Summary of Automating Statistics in WWW

(After reading the paper: Automating Statistics in WWW,

Computing Science and Statistics, Vol. 27, 1996, 485-489)



This paper investigated the feasibility of an approach using tools from the widely accessible WWW to facilitate the process of data collection and analysis. Their discussion is based on using the WWW as a medium to collect data, the programming language Perl to automate the coding of the data, and a Web browser as an interface to SAS for data analysis. Theses processes can be automated by the software system called CLS, providing an easy and quick method of collecting statistics via the WWW without any knowledge of HTML, PERL, or using SAS.

The CLS system main goal is to automate statistics in WWW by providing an interface for some statistical package. User only need to enter the questions for a survey, and interact through the same browser interface with a specific statistics package to obtain the desired results when data are collected. The initial CLS system uses the programming language Perl to write all the Common Gateway Interface (CGI) scripts.

The CLS system is basically comprised of three subsystems: Survey Form Generation, CGI Script Generation, and Data Analysis. The first subsystem is responsible for the generation of HTML forms for the survey from information provided by the user. The second subsystem automatically generates the CGI scripts that handles the survey form and produces the SAS program that performs the basic data analysis. The third subsystem functions as a SAS graphical user interface. It generates appropriate procedures to create new SAS programs according to what analysis the user wants. The paper described in detail how the three phases work using examples and pictures.
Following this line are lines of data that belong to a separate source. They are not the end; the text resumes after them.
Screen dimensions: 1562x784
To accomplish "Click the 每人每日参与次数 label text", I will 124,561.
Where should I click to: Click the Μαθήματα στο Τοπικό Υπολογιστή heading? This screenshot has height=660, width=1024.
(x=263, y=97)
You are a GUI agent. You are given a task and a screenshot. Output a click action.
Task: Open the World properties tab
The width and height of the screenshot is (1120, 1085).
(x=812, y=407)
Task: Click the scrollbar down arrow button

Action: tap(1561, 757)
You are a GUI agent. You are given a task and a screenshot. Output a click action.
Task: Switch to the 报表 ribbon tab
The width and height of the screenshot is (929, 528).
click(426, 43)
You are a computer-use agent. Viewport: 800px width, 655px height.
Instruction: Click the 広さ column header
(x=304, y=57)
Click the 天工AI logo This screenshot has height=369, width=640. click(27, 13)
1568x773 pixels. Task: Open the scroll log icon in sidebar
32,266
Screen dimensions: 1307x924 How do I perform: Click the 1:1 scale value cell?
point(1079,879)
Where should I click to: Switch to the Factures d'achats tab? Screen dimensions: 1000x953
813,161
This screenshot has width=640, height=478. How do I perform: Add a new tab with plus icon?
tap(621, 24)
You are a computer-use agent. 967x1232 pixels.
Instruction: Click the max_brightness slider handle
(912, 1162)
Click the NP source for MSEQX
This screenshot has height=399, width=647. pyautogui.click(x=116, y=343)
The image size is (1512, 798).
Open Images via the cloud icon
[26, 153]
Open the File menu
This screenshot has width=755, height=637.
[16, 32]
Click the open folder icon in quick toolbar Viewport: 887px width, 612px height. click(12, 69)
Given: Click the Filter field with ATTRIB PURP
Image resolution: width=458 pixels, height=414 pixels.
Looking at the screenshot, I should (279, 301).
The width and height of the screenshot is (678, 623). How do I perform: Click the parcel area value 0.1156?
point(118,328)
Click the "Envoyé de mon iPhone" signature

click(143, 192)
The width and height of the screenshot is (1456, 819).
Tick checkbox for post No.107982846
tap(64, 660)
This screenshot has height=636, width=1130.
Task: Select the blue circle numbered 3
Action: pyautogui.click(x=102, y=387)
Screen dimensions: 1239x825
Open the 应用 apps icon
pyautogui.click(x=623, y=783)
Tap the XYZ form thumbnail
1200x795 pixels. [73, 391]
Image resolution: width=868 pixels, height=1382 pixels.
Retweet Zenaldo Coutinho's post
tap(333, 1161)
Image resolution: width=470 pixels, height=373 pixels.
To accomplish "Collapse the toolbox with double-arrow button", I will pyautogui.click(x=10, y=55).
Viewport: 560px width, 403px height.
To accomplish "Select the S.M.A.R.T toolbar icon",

There are some limitations concerning forms in WWW. No validation of input data is performed by the browser. Another limitation is concerning the stateless nature of the WWW client/server model. If multiple forms are required in a survey, the WWW server has no way to link the forms in a logical sequence. Surveys done using the WWW are able to collect a larger sample; however, it may be considered biased since only people with access to the Internet is being sampled.

The CLS system introduced in this paper did not allow modification of previously entered survey questions. The authors planned to add an option to allow modification of any previously entered question at any time before the generation of the final survey for. Also, the CLS system needs to allow multiple user access, and at the same time to ensure proper protection of file access of individual users. They liked to add password-required access to sensitive surveys that are to be protected from unauthorized net users.

Weiping Deng
06/03/00